Several studies have demonstrated that children with JIA have an increased prevalence of other autoimmune disorders including thyroiditis or celiac disease [63–66]. Furthermore, relatives of children with JIA have an increased prevalence of autoimmunity [7], and this is pronounced in maternal aunts and grandmothers compared to paternal aunts and grandmothers, demonstrating a parent of origin effect [67]. Familial clustering of autoimmunity is also observed in families of adults with RA or idiopathic inflammatory myopathies [68, 69]. Together, these observations suggest that clinically distinct autoimmune phenotypes share common genetic risk factors. Recent genomic studies have confirmed that many genetic variants predispose to multiple autoimmune phenotypes [45, 70, 71]. Emerging data indicate that while some genes confer a predisposition to autoimmunity in general, other disease specific genes and other factors including smoking or infections might influence susceptibility to individual autoimmune diseases. This is illustrated by the observations that mutations in PTPN22 and STAT4 appear to influence susceptibility to multiple autoimmune phenotypes, whereas NOD2 and ATG16L1 variants only seem to influence the risk of IBD. Similarly PADI4 variants are specific to RA, whereas ITGAM variants are specific to SLE [72]. Meta-analyses of genome-wide studies of clinically distinct autoimmune phenotypes will likely enhance our understanding of common pathways that will be targets for treatment across diseases.

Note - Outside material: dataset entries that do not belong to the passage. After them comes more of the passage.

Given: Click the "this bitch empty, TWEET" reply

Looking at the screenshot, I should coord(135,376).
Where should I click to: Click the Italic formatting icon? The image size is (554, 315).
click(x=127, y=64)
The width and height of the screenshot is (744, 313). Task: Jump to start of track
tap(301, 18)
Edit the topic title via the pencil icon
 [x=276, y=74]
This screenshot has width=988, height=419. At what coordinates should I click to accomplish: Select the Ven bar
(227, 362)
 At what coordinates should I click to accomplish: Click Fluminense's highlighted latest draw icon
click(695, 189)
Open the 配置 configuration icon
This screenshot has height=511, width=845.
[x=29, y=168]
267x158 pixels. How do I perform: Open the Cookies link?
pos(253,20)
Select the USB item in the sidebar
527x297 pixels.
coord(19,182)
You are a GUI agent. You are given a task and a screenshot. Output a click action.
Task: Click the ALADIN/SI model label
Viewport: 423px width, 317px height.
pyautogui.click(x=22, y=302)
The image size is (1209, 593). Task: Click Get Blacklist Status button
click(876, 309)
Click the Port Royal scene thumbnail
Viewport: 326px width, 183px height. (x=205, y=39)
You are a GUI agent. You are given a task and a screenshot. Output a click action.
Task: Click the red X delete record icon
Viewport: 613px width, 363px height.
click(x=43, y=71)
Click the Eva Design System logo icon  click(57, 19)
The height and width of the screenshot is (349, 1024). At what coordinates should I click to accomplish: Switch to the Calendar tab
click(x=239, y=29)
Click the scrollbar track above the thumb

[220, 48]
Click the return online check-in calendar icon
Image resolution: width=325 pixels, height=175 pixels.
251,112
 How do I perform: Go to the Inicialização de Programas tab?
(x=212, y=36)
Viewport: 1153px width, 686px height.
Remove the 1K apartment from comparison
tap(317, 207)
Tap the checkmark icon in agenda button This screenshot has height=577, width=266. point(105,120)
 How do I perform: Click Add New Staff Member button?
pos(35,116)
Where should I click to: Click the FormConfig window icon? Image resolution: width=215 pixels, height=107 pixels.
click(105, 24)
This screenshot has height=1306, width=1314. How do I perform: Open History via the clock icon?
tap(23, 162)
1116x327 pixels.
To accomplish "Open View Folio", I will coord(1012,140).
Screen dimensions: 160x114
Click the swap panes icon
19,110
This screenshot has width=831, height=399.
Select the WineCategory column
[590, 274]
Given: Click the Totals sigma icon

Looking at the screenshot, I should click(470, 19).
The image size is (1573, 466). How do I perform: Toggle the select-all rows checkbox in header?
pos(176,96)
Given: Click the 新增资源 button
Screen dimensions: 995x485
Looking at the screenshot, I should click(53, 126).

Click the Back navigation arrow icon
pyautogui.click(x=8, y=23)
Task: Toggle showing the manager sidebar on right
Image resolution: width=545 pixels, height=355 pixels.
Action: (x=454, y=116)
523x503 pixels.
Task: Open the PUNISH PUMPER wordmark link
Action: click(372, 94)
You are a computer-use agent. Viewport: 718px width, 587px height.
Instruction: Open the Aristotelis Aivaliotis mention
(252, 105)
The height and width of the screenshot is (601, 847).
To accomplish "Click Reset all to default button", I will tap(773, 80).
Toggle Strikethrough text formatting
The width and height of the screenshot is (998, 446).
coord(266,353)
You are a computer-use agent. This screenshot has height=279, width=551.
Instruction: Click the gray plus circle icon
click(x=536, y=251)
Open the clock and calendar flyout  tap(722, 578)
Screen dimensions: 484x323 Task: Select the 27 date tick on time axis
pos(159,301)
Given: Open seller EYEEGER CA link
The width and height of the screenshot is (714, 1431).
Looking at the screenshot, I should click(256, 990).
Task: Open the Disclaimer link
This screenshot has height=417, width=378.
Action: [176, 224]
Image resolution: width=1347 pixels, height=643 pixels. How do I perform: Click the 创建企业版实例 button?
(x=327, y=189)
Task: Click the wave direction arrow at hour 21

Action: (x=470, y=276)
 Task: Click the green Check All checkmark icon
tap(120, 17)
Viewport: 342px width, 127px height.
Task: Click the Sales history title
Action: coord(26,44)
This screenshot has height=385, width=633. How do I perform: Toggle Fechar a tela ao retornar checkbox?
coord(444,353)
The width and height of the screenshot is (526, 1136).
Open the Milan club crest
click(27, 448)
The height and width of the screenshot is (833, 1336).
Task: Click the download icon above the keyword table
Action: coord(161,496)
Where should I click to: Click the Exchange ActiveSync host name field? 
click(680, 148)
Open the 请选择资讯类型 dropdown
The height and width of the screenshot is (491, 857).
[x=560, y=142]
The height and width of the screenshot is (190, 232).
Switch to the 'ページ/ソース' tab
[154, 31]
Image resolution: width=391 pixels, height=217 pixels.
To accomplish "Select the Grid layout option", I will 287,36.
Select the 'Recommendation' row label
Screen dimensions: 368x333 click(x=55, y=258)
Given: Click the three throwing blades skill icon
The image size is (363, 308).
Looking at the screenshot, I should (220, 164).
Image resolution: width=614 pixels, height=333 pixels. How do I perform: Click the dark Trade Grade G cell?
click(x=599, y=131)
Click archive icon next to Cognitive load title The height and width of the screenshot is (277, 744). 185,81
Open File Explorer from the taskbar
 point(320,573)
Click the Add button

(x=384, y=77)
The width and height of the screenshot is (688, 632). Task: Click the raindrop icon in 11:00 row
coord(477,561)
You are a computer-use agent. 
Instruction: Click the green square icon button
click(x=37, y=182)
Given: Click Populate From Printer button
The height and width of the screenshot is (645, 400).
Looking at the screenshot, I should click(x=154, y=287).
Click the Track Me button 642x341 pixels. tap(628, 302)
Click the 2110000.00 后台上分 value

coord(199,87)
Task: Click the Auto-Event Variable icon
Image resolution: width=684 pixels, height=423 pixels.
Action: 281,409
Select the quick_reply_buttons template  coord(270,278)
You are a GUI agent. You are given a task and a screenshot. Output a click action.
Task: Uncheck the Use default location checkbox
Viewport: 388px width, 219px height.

In spite of the success in identifying common variants predisposing to rheumatic diseases, a substantial proportion of heritability to rheumatic diseases is still unexplained. Rare disease-associated variants, in part, have been postulated to explain the missing heritability [28]. Current GWAS assays do not effectively capture low frequency and rare variants associated with disease. One common strategy to identify rare variants predisposing to phenotypes of interest is to catalog variants present in affected individuals, since it is anticipated that they will be enriched for such rare variants. Although sequencing costs are rapidly decreasing, sequencing the entire human genome on a large scale is still not cost effective. Hence investigations have focused on sequencing the entire coding exome in individuals and their families to identify disease-causing mutations. Thus, whole-exome sequencing has helped to identify causal variants in extremely early-onset cases of inflammatory bowel disease [73, 74]. In rheumatology, Belot et al. investigated three siblings with juvenile SLE from consanguineous kindred by whole-exome sequencing and identified a functional homozygous mutation in the PRKCD gene which resulted in reduced expression of a protein involved in deletion of autoreactive B cells [75]. These examples show that rare variants with large effects can predispose to complex traits, and it is possible to identify such variants using whole-exome sequencing. In the next decade, whole genome sequencing might complement our efforts to discover additional genomic variation underlying most phenotypes with substantial heritability.